The Delhi High Court on Wednesday issued notice to the central government in a plea seeking the display of products’ country of origin, seller details, maximum retail price of commodities, and the name of manufacturers, on social commerce platforms Meesho, Shop101, and GlowRoad.
A Division Bench of Chief Justice D.N. Patel, and Justice Jyoti Singh issued the notice to Ministry of Consumer Affairs, Food and Public Distribution, and the parent companies of the three social commerce companies, and has asked them to respond by March 12.
The petition, filed in January by one Ajay Kumar Singh, alleged that these social commerce websites were knowingly violating rules which require them to disclose seller information along with country of origin, “only with motive to promote illegal sale and make huge money out of it”. It argued that not disclosing this information robs consumers of their rights.
The Consumer Protection (E-Commerce) Rules, 2020, notified by the Consumer Affairs Ministry in July 2020 direct e-commerce companies to display the country of origin alongside product listings. On top of that they will also have to reveal the parameters that go behind determining product listings on their platforms.
While the requirement to display country of origin was already a necessity under the Legal Metrology (Packaged Commodities) Rules, 2011, the enforcement of these rules coincided with the ban of several Chinese-owned apps, followed by skirmishes between India and China at the border.

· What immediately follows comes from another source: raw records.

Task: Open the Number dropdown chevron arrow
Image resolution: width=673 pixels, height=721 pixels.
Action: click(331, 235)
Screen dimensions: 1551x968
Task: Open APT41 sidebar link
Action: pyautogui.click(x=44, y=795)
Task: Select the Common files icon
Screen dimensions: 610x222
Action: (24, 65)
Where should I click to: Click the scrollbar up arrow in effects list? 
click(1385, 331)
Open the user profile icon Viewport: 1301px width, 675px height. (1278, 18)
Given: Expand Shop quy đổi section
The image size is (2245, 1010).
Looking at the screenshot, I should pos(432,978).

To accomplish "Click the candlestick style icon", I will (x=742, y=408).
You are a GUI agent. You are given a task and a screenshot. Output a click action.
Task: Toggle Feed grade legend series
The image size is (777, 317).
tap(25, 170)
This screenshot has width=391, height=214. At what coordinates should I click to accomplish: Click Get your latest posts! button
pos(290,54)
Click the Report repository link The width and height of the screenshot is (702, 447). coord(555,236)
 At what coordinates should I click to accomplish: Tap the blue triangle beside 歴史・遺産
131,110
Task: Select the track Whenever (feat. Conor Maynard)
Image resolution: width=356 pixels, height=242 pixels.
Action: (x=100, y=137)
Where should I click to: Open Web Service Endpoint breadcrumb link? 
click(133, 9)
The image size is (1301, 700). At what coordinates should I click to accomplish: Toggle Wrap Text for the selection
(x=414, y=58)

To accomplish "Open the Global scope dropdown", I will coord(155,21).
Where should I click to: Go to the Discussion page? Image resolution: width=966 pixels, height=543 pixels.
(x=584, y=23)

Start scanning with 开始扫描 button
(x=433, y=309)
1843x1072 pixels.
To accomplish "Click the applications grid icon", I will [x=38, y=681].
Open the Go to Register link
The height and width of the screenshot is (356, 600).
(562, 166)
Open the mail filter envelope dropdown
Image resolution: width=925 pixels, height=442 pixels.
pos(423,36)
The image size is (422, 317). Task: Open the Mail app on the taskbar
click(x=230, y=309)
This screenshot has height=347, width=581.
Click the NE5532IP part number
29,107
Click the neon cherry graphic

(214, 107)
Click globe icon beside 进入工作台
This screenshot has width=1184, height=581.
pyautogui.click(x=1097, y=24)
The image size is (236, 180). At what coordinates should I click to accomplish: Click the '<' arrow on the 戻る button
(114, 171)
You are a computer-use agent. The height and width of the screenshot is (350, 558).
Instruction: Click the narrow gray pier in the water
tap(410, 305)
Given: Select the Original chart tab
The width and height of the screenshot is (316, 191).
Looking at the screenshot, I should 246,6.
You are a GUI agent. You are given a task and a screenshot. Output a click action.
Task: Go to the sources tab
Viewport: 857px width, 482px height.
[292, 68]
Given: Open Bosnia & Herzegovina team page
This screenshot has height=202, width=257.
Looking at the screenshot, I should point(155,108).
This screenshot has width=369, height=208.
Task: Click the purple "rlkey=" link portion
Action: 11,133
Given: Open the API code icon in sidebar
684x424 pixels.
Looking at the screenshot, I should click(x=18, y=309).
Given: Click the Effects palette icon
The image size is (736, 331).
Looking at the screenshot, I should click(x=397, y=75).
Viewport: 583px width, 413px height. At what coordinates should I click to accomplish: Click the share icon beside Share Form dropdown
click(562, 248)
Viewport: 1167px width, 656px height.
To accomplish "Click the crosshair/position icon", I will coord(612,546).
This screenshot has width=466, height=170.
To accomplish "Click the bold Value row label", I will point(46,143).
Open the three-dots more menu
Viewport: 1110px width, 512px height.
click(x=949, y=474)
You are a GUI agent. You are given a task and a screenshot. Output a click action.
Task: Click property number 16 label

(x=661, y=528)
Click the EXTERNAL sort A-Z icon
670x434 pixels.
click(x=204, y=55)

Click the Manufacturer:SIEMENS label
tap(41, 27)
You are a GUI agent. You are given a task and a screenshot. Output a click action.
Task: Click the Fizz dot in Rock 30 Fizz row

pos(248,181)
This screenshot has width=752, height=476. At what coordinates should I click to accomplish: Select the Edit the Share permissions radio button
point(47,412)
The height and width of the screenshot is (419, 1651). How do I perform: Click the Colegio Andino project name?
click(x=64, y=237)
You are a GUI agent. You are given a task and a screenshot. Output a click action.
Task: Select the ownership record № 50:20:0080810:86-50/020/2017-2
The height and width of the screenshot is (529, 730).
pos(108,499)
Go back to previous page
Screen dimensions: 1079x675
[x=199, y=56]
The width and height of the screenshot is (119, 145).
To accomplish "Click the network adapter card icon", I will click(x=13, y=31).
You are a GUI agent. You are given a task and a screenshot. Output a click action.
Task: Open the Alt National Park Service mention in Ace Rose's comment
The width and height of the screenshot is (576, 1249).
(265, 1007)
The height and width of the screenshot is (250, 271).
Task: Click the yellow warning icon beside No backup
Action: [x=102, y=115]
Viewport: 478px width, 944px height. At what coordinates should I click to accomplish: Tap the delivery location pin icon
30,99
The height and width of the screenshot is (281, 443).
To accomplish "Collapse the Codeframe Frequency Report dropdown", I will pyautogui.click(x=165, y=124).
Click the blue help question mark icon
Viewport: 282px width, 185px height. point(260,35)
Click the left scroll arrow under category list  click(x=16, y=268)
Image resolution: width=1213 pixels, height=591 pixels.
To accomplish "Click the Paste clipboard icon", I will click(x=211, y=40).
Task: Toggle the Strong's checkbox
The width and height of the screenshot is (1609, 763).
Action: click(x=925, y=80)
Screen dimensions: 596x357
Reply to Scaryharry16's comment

Apart from that, the petitioner also claimed to have bought items from GlowRoad, and said that there were no seller details even on the invoice. He added that since seller details aren’t mentioned on these platforms, GST details of these sellers are also not available, thus “aiding and abetting the sellers to evade payment of GST”.
FIR filed against Meesho and its directors over alleged sale of fake products
An FIR has been filed against the directors of social commerce platform Meesho in Uttar Pradesh’s Lucknow for allegedly selling counterfeit goods on its platform. The complainant, in the FIR, said that they had ordered a Rolex branded watch, and a Gucci branded t-shirt, which turned out to be fake.
“We come from middle class families, and it feels good that we could afford good clothes. But then when these things turn out to be fake, it causes you a lot of distress. I got the Rolex watch for ₹600 or ₹700, but then when I asked at the Rolex store, they told me their watches start from ₹3 lakh,” the complainant had earlier told MediaNama.
Meesho, in a statement at the time said that it was co-operating with the agencies for the investigation, and said that it had strict policies against the selling of counterfeit products on its platform.